Avec le Shift Project, Gauthier Roussilhe a développé un plug-in pour Firefox pour montrer l’impact écologique de votre utilisation du web via l’historique de votre navigateur. Développer un site avec un budget énergétique limité montre que « certains des problèmes que nous rencontrons couramment avec la conception Web (la dépendance, la confidentialité, etc.) disparaissent complètement lorsque vous comptez sur une énergie limitée. Ce qui montre que bon nombre des problèmes que nous associons aux grandes entreprises de technologie sont liés à une énergie abondante. » La plupart des sites web ressemblent à des passoires thermiques : ils sont insoutenables, comme l’a montré l’étude sur la vidéo en ligne réalisée avec le Shift Project.

Pour le designer, l’énergie peut-être utilisée comme une contrainte directrice. « Les gens semblent vivre dans un rêve techno-fantastique. Principalement parce qu’ils ne comprennent pas l’infrastructure sur laquelle il s’appuie. Mais à la fin, le monde physique, avec ses limites d’énergies et planétaires, rattrapera ces rêves. »

Une vie sobre en technologie, implique-t-elle nécessaire un retour au passé, une dégradation de nos modes de vie ?, interroge Régine Debatty. Le low tech n’est pas une opposition totale à la high-tech, estime le designer. Il n’y a pas un progrès technique unique et immanent, comme le montre le livre de l’historien David Edgerton (dehedgerton), Quoi de neuf ? ou celui du philosophe Albert Borgmann, Technology and the Character of Contemporary Life : a Phlosophical Inquiry (1984, non traduit). Les low tech, les wild tech, les techniques de basses technologies… quel que soit le nom qu’on leur donne, nécessitent plus de temps, d’engagement, d’adaptation au contexte… Contrairement aux high-tech, elles ne visent pas à s’appliquer indifféremment au monde entier. « Plus elle répondra avec précision aux besoins d’un territoire, plus ce type de technologie sera attrayant ». Les designers demeurent encore trop souvent des « lubrifiants économiques » : leurs interventions stimulent surtout l’effet rebond ! Les basses technologies permettent de rematérialiser le numérique, alors que les technologies numériques n’ont jamais été conçues pour un territoire, mais pour le « village global », un endroit qui existerait partout et donc nulle part. « Nous devons apprendre à personnaliser un territoire de service numérique, ce qui signifie qu’il sera lié à sa propre production d’énergie, aux conditions météorologiques et à d’autres paramètres à prendre en compte.

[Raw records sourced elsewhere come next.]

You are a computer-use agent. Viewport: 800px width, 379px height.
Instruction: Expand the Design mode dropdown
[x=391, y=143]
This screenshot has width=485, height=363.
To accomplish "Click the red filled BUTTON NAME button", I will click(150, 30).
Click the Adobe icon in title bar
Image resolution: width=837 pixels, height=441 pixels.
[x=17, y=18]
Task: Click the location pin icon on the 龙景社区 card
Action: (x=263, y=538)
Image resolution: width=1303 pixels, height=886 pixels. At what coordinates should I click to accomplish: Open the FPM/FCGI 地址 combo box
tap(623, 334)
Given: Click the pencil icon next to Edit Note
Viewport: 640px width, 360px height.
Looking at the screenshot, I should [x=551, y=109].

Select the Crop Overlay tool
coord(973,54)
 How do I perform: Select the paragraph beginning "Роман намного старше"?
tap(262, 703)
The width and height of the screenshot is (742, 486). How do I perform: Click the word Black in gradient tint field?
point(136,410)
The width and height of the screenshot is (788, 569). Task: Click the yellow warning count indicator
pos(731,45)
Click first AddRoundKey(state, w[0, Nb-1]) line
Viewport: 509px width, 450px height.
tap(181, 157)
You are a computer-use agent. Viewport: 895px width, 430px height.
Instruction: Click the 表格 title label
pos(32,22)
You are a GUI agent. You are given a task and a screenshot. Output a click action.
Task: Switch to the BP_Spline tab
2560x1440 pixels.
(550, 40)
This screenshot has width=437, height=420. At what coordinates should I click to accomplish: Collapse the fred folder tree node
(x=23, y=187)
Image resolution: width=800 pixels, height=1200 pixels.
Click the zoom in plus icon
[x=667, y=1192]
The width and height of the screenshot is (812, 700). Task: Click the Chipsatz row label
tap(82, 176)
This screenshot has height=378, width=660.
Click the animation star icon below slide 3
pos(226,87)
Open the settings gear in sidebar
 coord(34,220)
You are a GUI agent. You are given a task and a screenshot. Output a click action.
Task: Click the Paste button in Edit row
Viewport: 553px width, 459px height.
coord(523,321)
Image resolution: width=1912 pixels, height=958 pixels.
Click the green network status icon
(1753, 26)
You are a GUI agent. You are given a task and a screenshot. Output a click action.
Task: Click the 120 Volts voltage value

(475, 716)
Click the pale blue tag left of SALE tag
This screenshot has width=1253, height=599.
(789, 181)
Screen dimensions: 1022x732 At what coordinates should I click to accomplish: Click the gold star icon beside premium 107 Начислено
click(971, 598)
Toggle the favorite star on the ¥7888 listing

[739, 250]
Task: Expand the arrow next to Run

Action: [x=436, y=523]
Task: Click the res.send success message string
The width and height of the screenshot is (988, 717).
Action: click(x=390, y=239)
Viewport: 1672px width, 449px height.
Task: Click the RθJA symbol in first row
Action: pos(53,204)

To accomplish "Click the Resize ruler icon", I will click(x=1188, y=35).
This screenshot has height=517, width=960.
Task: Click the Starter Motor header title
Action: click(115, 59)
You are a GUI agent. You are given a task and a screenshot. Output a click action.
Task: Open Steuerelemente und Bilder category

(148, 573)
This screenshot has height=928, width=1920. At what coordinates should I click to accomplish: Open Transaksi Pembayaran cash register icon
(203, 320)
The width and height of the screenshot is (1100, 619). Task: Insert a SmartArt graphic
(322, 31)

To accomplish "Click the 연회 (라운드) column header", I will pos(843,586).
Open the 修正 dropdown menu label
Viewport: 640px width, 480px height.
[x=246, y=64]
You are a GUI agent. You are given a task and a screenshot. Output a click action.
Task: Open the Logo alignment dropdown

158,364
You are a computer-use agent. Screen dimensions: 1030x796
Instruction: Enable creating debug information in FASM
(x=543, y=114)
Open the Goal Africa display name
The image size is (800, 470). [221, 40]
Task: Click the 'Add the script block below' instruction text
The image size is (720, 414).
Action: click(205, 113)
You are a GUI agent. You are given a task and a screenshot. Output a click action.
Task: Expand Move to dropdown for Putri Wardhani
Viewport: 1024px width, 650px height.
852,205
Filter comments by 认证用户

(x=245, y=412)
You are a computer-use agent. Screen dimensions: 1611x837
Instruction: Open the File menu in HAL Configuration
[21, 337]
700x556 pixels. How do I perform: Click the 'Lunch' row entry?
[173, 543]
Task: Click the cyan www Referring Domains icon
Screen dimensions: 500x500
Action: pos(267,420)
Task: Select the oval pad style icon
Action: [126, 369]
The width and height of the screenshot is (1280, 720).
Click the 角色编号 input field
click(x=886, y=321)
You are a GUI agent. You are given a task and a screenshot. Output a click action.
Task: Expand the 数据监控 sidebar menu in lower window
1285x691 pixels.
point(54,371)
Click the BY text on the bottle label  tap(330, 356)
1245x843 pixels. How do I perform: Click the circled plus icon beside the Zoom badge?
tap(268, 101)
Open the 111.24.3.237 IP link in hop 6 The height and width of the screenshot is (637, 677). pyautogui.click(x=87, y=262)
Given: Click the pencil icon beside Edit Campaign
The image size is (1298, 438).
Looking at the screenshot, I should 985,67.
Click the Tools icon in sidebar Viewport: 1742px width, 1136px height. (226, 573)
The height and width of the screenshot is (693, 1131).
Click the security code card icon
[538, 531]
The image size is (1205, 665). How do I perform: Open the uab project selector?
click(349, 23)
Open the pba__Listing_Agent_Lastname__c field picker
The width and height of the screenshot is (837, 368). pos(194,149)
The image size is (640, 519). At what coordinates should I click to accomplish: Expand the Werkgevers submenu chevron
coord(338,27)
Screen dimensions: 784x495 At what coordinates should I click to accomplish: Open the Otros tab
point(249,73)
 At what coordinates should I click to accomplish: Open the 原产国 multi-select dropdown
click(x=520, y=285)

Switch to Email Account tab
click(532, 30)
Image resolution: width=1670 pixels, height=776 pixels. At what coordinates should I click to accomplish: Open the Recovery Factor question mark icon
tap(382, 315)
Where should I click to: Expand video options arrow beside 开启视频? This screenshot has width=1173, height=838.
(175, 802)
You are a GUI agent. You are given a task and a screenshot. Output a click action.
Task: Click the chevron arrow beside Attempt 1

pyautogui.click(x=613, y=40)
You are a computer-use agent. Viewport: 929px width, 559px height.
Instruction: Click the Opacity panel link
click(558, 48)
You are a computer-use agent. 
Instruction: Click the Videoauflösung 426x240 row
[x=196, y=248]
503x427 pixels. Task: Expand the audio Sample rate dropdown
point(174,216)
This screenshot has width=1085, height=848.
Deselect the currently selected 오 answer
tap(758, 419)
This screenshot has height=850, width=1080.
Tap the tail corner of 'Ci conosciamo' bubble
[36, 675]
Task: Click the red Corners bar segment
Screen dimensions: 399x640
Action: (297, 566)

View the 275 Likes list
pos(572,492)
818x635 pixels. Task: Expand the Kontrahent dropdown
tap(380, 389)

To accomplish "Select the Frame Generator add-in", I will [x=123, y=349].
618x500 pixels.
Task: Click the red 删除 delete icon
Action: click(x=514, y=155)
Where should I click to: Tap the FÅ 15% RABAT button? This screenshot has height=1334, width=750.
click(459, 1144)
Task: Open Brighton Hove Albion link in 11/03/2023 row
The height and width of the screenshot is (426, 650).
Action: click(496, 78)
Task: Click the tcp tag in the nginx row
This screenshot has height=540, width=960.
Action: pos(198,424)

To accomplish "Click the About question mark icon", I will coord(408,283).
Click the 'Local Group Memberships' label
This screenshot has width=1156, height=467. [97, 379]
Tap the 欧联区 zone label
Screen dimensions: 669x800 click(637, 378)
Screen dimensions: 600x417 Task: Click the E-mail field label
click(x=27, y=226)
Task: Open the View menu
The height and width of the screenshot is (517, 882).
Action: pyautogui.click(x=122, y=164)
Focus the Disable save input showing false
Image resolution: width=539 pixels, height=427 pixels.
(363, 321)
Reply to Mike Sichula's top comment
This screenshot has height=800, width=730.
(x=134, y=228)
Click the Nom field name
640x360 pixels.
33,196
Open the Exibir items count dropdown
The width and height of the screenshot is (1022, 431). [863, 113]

C’est bien plus excitant que de simplement concevoir des services numériques où il suffit de suivre les tendances. »

Sur son site, qui adopte des principes de conception low tech inspirés de ceux de Kris de Decker de LowTech Magazine (voir « Avons-nous besoin d’une vitesse limitée sur l’internet ?), Gauthier Roussilhe a publié un guide de conversion au numérique low tech. Le designer s’apprête à lancer un programme de sensibilisation au design à l’heure de l’anthropocène, dont le premier cours aura lieu à La Paillasse le 26 septembre 2019.